🤖 AI Summary
This study addresses the privacy risks inherent in anonymized conversational logs, demonstrating that implicit content can still leak sensitive user attributes. Analyzing complete ChatGPT dialogues from users in four Global South countries, the work evaluates the risk of large language models (LLMs) inferring users’ age, gender, and nationality even after explicit personally identifiable information has been removed. Combining LLM-based filters, named entity recognition, and inference attacks, the research reveals—for the first time—that such demographic traits can be inferred with high accuracy (weighted F1 scores of 0.84–0.90) without any explicit identifiers, with most users identifiable within the first 5% of their conversation. Further analysis uncovers four stereotypical patterns driving these inference biases, underscoring the limitations of current anonymization practices.
📝 Abstract
Hundreds of millions of users now hold detailed, multi-turn conversations with ChatGPT and similar LLM assistants. We measure two privacy-relevant features of these conversations on a corpus of complete ChatGPT histories donated by over 1,000 users in four Global South countries (Brazil, India, Nigeria, Pakistan). First, on explicit disclosure: 34.5% of user messages contain personal information across a twenty-category taxonomy, with the median user first revealing identifying content within the first 14% of their conversation history.

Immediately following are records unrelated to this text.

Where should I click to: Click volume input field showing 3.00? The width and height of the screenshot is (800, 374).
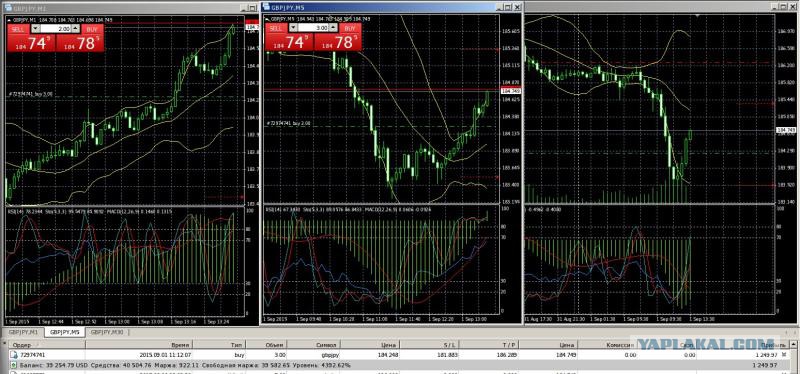[x=314, y=29]
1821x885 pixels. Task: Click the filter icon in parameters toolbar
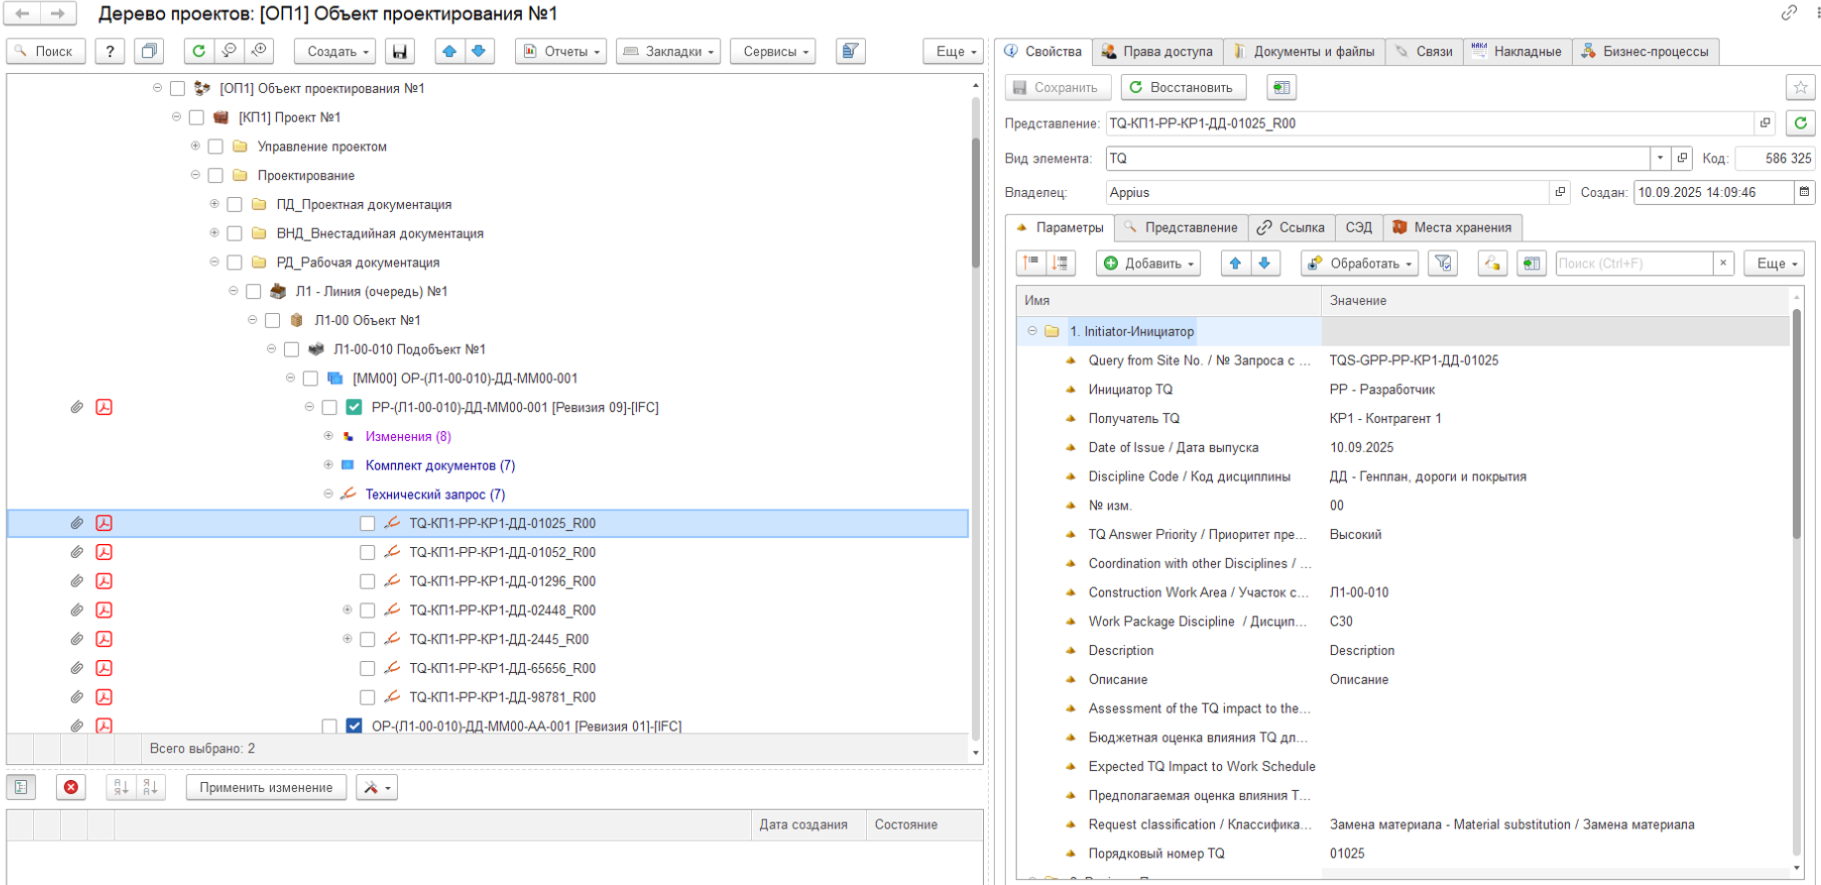pyautogui.click(x=1442, y=264)
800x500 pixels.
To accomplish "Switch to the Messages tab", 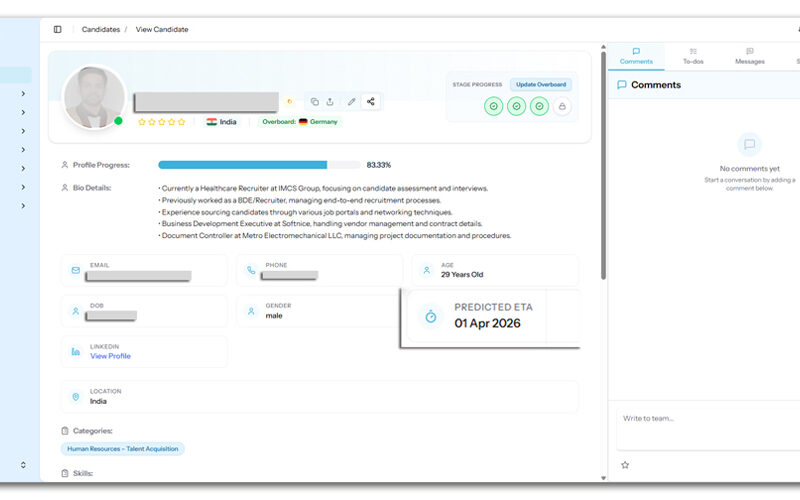I will (750, 56).
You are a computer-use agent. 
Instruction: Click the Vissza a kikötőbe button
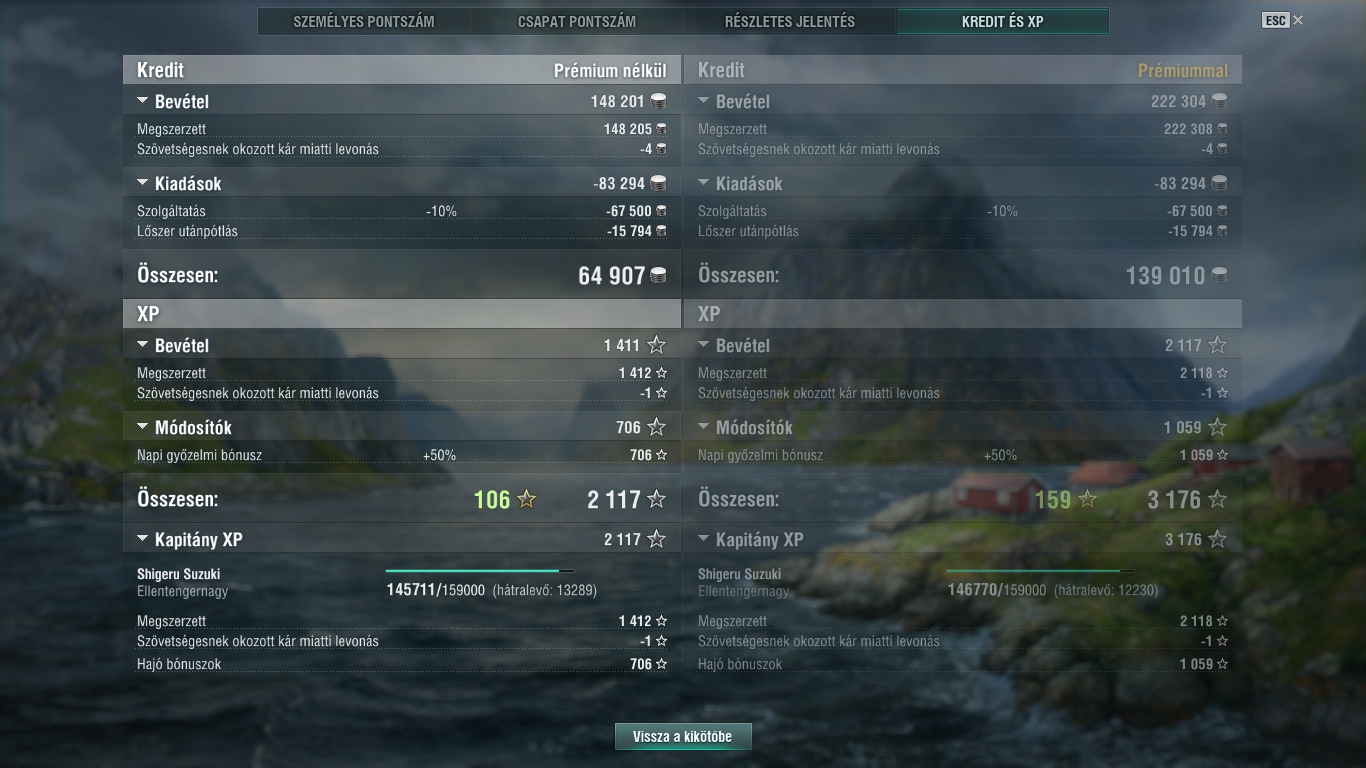[x=683, y=737]
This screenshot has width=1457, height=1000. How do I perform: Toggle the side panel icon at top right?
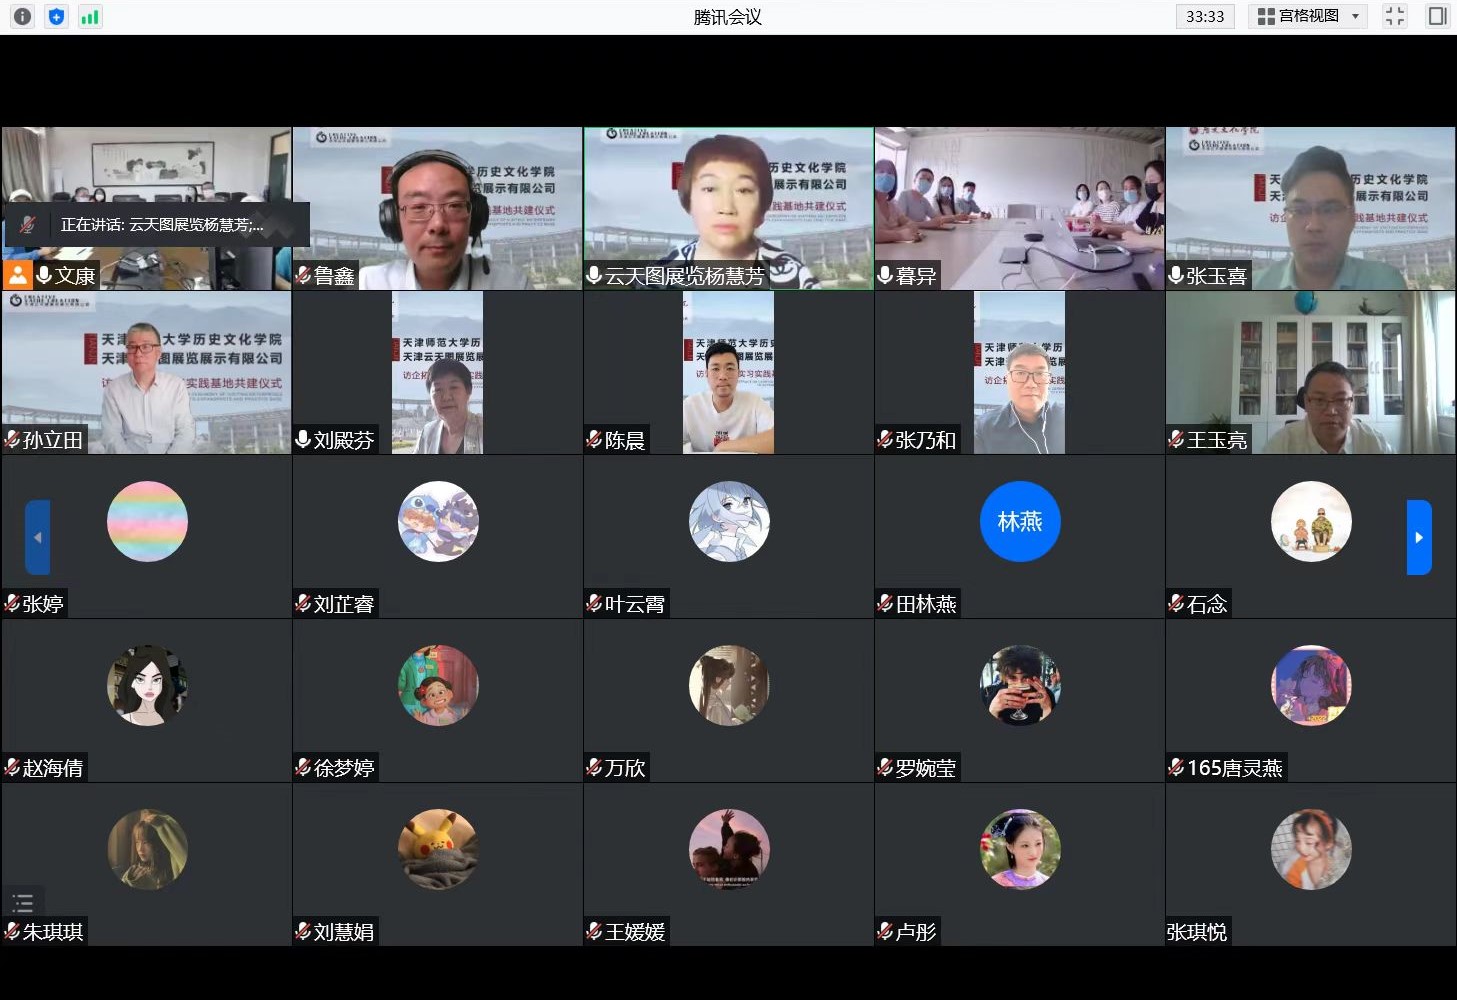(x=1437, y=16)
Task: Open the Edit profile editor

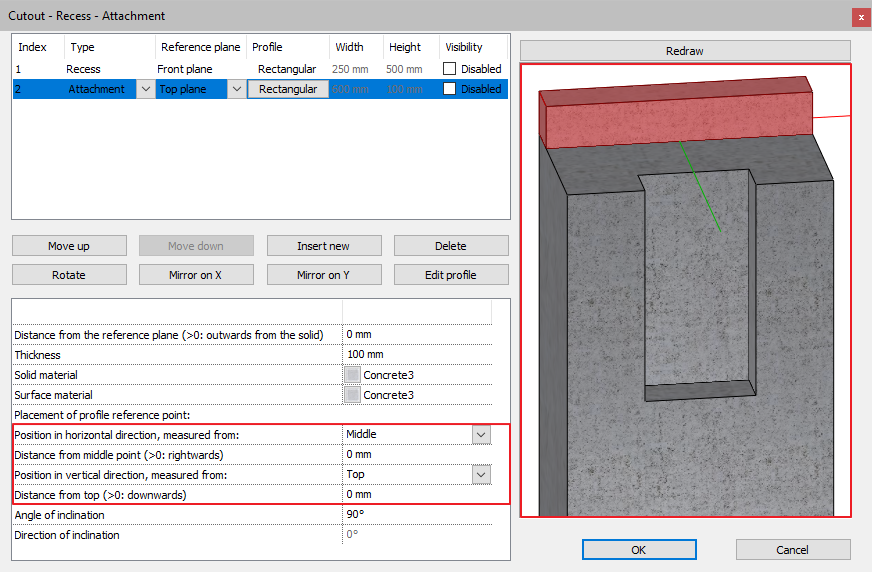Action: [451, 275]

Second, on inference beyond explicit disclosure: we restrict to a cohort whose conversations contain no messages flagged by an LLM-based filter for explicit demographic self-identification (a separate NER pass marks PII for the disclosure audit but does not drive cohort exclusion). On this filtered cohort, an off the shelf large language model still recovers each user's age, gender, and country at weighted F1 of 0.84, 0.90, and 0.88, respectively, with the median user identified from the first 5% of their conversation history. Reading the model's natural-language reasoning traces, we identify four recurring stereotype patterns that drive both successful inference and an asymmetric error distribution concentrating on women in technical fields, older users with contemporary skills, and Global South tech professionals. We also compare ChatGPT against the same users' Google Search and YouTube histories as inference surfaces, and find it competitive with these older substrates that have driven behavioral advertising for two decades. Message-level PII removal is insufficient on its own as a privacy intervention for conversational AI data.